** STATED GOAL **
Reproduce the opening of the paper on the solar photospheric abundance of europium word for word. It begins with the journal reference line and ends with the "Aims." sentence of the abstract.

** SOURCE PASSAGE **
A&A 484, 841-845 (2008)
DOI: 10.1051/0004-6361:20079327

The solar photospheric abundance of europium

Results from CO5BOLD  3D hydrodynamical model atmospheres

A. Mucciarelli1 - E. Caffau2 - B. Freytag3 - H.-G. Ludwig2,[*] - P. Bonifacio2,4,[*]


1 - Dipartimento di Astronomia, Università degli Studi di Bologna, Via Ranzani 1, 40127 Bologna, Italy
2 - GEPI, Observatoire de Paris, CNRS UMR 8111, Université Paris Diderot, Place Jules Janssen, 92190 Meudon, France
3 - Centre de Recherche Astrophysique de Lyon, UMR 5574 CNRS, Université de Lyon, École Normale Supérieure de Lyon, 46 allée d'Italie, 69364 Lyon Cedex 07, France
4 - Istituto Nazionale di Astrofisica, Osservatorio Astronomico di Trieste, Via Tiepolo 11, 34143 Trieste, Italy

Received 25 December 2007 / Accepted 6 March 2008

Abstract
Context. Europium is an almost pure r-process element, which may be useful as a reference in nucleocosmochronology.
Aims. Determine the photospheric solar abundance using CO5BOLD  3D hydrodynamical model atmospheres.

** EXCERPTED RECORDS **
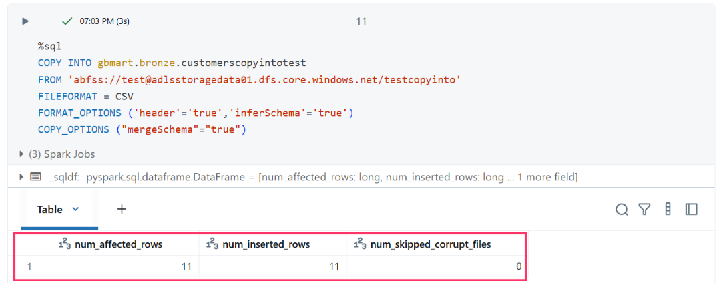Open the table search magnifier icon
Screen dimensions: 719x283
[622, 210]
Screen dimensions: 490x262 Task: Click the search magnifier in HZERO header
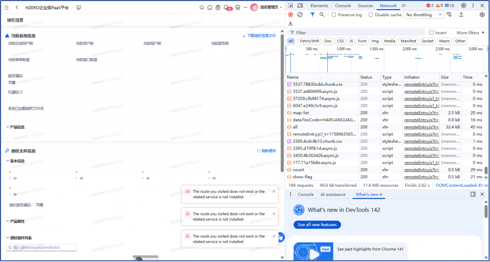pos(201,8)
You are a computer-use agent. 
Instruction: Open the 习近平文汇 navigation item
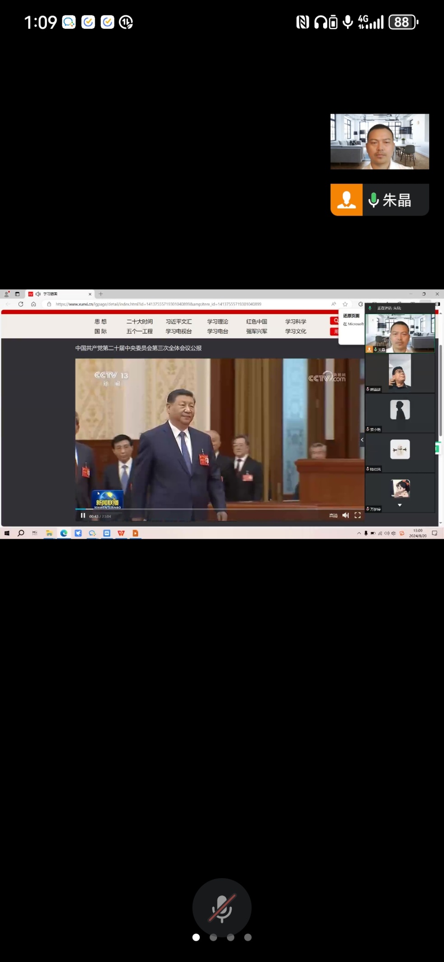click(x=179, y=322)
---
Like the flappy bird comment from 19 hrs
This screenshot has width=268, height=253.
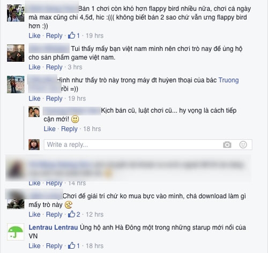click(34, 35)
...
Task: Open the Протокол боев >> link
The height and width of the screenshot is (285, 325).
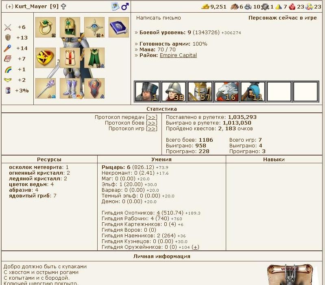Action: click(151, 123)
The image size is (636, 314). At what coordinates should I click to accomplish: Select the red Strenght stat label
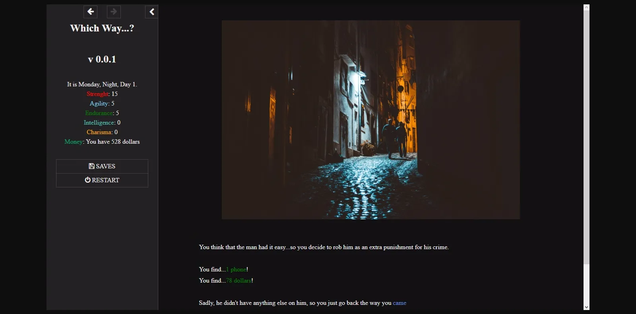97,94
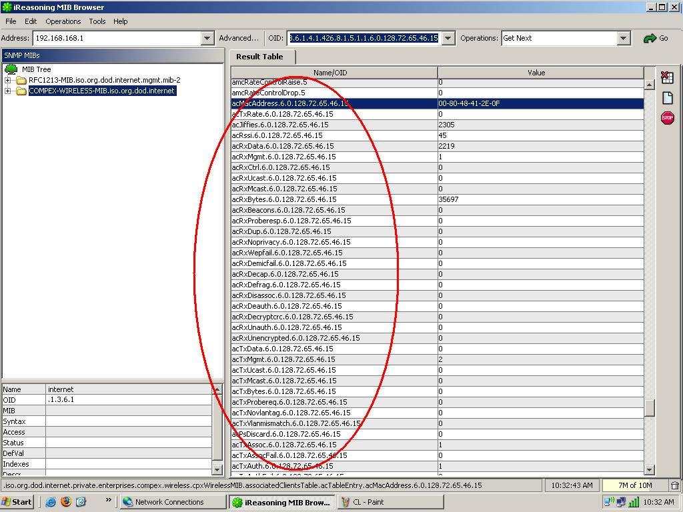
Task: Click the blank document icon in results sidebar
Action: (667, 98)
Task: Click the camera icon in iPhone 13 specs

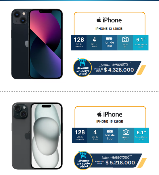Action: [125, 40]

** WRITTEN ANSWER **
A&A 484, 841-845 (2008)
DOI: 10.1051/0004-6361:20079327

The solar photospheric abundance of europium

Results from CO5BOLD  3D hydrodynamical model atmospheres

A. Mucciarelli1 - E. Caffau2 - B. Freytag3 - H.-G. Ludwig2,[*] - P. Bonifacio2,4,[*]


1 - Dipartimento di Astronomia, Università degli Studi di Bologna, Via Ranzani 1, 40127 Bologna, Italy
2 - GEPI, Observatoire de Paris, CNRS UMR 8111, Université Paris Diderot, Place Jules Janssen, 92190 Meudon, France
3 - Centre de Recherche Astrophysique de Lyon, UMR 5574 CNRS, Université de Lyon, École Normale Supérieure de Lyon, 46 allée d'Italie, 69364 Lyon Cedex 07, France
4 - Istituto Nazionale di Astrofisica, Osservatorio Astronomico di Trieste, Via Tiepolo 11, 34143 Trieste, Italy

Received 25 December 2007 / Accepted 6 March 2008

Abstract
Context. Europium is an almost pure r-process element, which may be useful as a reference in nucleocosmochronology.
Aims. Determine the photospheric solar abundance using CO5BOLD  3D hydrodynamical model atmospheres.